- [Document text]
• • • • • • •
HONG KONG - The chopper finally fell on Hong Kong's iconic roast goose restaurant Yung Kee when a winding up order came into effect on Thursday (Dec 17), putting an end to a five-year family feud in court.
But it may be years before foodies see the last of their favourite fowl dish, as the restaurant may continue to operate - with permission from its liquidators - until the company is formally dissolved.
Yung Kee founder Kam Shui Fai, who died in 2004, left the bulk of the company's shares to his sons Kinsen and Ronald.
The rest of the shares went to other family members. But they soon took sides, giving their shares to the respective brother they supported after a bitter fight over control of the business split the siblings. Kinsen's stake grew to 45 per cent, while Ronald had 55 per cent.
In 2010, Kinsen went to court in a bid to force his younger brother to buy his shares for an estimated HK$950 million (S$173 million) or liquidate the company. This was rejected by Ronald, whose children now run the restaurant.
As the liquidation deadline drew near, Ronald offered up to HK$1.1 billion for the shares. But the family of Kinsen, who died of cancer in 2012, believe they are entitled to HK$1.3 billion.
• • • • • • •
- [Data under study]
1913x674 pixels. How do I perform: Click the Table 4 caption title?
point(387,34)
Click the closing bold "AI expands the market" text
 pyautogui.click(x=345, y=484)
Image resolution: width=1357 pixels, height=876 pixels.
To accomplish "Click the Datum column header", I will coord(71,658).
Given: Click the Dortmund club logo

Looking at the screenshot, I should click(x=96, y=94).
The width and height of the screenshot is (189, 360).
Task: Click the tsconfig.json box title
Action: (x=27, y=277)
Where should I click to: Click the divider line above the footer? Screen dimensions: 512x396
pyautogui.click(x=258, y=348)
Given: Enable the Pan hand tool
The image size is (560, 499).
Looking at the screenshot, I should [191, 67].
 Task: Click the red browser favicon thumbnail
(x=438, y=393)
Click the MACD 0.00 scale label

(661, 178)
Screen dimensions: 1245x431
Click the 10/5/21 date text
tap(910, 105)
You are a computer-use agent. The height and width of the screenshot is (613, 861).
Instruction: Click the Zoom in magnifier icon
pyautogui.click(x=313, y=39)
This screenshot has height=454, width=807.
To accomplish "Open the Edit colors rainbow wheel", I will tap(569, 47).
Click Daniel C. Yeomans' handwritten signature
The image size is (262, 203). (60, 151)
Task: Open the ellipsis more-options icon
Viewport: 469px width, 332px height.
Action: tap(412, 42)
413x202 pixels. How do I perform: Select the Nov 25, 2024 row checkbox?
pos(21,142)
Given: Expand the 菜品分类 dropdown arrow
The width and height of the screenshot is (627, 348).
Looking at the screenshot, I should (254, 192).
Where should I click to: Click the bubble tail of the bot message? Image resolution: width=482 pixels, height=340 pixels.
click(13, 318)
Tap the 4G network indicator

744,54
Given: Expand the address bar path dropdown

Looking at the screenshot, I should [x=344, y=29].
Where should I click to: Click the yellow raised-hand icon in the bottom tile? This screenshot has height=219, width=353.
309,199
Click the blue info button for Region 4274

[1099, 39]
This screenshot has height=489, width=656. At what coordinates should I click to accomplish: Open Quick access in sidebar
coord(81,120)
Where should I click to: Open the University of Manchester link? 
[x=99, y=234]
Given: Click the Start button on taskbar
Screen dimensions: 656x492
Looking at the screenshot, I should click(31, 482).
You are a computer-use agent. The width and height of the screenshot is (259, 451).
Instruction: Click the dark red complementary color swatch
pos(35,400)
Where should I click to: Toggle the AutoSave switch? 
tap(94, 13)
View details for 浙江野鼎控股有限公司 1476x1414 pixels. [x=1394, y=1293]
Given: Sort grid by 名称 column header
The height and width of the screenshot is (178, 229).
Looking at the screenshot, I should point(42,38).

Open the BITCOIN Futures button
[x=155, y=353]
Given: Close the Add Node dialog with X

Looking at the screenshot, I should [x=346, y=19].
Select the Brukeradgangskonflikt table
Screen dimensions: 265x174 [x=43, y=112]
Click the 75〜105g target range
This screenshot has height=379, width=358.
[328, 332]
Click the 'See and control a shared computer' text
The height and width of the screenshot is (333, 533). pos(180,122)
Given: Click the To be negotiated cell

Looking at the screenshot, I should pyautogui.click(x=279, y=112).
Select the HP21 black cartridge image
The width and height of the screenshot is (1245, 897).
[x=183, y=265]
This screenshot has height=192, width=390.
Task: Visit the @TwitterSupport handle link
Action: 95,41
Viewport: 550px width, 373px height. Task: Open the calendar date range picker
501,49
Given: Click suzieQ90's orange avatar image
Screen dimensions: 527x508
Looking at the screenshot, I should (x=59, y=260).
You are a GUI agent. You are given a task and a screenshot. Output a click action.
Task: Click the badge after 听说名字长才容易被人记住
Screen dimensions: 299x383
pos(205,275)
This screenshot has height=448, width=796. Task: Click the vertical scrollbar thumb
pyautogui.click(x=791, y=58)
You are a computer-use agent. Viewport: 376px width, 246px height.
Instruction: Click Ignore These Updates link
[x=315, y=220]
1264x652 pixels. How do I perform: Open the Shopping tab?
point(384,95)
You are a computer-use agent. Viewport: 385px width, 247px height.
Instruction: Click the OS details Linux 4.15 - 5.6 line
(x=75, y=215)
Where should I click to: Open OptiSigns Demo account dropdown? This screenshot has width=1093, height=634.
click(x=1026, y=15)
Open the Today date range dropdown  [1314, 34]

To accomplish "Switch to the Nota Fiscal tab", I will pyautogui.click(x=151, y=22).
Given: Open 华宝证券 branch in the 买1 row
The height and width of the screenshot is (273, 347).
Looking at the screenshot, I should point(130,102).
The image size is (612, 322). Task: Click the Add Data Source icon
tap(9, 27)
• • • • • • •
- [What you will do] Quote the passage of the Yung Kee article between "In 2010, Kinsen" and "to HK$1.3 billion.", inclusive. The listing comes from a separate source that has nothing to do with the Yung Kee article.

- [Written reply]
In 2010, Kinsen went to court in a bid to force his younger brother to buy his shares for an estimated HK$950 million (S$173 million) or liquidate the company. This was rejected by Ronald, whose children now run the restaurant.
As the liquidation deadline drew near, Ronald offered up to HK$1.1 billion for the shares. But the family of Kinsen, who died of cancer in 2012, believe they are entitled to HK$1.3 billion.